I have been kicking around an idea for about a month now. It started out innocently enough. In a “what if” kind of way. But much like the idea of running my first marathon back in 2006, the more I thought about it, the less ridiculous it seemed. The less ridiculous it seemed, the scarier it became. Because once something doesn’t seem ridiculous, it starts becoming possible. And once it becomes possible, there is not a long way to travel before it becomes likely.
Likely is the final stop before real. And after thinking about it long and hard by myself, I set-up a lunch appointment to talk it through with my best friend who always knows what to say. When to encourage me and when to tell me that perhaps I should reevaluate things. Luckily for me, I was smart enough to marry her, which makes these conversations all the more important.
We laid out the pros and cons, the compromise solutions and decided that I should indeed give it a go.
A race that one does not enter into lightly.
2.4 mile swim. 112 mile bike. Full Marathon (26.2 mi.)
I have told more than 100 people over the years that you should never train to run a marathon unless you feel like you NEED to. It’s not enough to want to. Wants are fleeting and over the course of 18-20 weeks of training for a marathon, you have to need it to keep you going.
I told myself a couple of years ago when I learned to swim and competed in my first Triathlon on my 44th birthday that I would never do an Ironman unless I felt like it was something that I NEEDED to do.
Well right now, for a variety of reasons – I need this. And over the next 36 weeks I am going to prepare to execute a race plan that I will spend months preparing. Training, Nutrition, weight training, swimming, cycling and of course running. Endurance over speed. Technique over strength. Efficiency over all else.
When the cannon goes off on May 17th in the Woodlands outside of Houston TX, 2,700 athletes are going to start the swim all at once. It will be a mass start like none other that I have ever experienced.
There will be 5,400 arms flailing and 5,400 legs kicking all at the same time looking for clean water. My day will start at 7:00 a.m. and will not end for 11 1/2 hours +/- if everything goes right.
If things go wrong – there is no telling how long our day will be. But I always remind myself how far we’ve come with our swim from that first day on April 11, 2011. Below is the simply entry into my training log.
I sucked at this.
That’s o.k., we all have to start somewhere. But it is important to remember where you come from. Who you are. What you are about.

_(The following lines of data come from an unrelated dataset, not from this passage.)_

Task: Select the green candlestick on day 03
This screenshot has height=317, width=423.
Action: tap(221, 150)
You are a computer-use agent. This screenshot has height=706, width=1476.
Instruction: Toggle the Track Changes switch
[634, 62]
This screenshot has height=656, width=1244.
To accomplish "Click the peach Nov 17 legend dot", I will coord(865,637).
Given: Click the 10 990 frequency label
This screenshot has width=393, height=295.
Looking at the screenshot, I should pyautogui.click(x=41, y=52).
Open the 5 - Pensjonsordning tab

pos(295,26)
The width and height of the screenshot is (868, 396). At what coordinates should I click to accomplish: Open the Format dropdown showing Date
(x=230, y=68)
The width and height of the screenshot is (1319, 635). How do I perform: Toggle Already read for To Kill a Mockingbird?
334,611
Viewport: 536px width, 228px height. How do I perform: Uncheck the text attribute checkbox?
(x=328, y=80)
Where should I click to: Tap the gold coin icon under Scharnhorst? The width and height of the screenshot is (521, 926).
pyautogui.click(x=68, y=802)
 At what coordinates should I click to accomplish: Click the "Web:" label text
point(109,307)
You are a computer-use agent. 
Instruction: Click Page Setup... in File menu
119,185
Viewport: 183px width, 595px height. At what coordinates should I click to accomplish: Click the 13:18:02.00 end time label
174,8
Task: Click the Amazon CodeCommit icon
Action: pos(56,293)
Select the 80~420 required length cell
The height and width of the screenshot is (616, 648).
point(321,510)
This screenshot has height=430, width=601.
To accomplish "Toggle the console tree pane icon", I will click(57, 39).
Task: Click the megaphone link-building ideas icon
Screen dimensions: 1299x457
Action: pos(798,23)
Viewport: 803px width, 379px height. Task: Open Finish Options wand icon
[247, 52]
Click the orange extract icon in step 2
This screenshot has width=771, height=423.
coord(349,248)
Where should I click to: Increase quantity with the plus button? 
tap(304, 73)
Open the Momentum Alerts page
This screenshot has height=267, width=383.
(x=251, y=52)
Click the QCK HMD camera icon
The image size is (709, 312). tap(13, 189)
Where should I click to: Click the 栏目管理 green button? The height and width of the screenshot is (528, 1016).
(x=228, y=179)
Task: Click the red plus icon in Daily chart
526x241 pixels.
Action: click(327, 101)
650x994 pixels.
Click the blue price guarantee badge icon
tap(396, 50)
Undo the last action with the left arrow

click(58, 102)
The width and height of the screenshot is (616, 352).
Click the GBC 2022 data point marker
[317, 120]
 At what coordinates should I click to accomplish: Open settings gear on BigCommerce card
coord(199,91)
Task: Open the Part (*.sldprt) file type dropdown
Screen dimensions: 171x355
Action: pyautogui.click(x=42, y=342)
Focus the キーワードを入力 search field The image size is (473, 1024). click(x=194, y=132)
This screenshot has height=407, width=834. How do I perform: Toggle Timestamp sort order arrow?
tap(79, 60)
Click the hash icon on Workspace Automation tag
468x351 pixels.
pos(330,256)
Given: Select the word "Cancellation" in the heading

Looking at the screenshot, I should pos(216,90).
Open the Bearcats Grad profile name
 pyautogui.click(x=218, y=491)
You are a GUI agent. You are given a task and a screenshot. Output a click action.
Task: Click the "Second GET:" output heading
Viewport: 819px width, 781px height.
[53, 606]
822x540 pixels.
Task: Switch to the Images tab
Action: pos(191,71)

I’m a working class kid from a working class family. I’m a Dad and a husband. A son and a brother. I’m a boss to a few, and a friend to many. I was blessed with a little athletic ability, but nothing remarkable. I have a tolerance for pain that is greater than some. Perhaps many. But it can be somewhat of a curse at times. It can be to my own detriment on just about any day except race day.
On race day, that is when it becomes an advantage. There has never been a race course that we have walked off of. Not our first marathon with an IT Band injury, not the 2012 Boston Marathon in 88 degree heat or any race in between. And come hell or high-water, it is not going to happen on May 17, 2014 either.
With Dom’s name on my shoes and Landry’s on my TRI Kit we’ll keep pushing until we have our moment. When Mike Reilly pauses for a moment and says:
“Joe Marruchella …. YOU …. ARE …. AN …. IRONMAN.”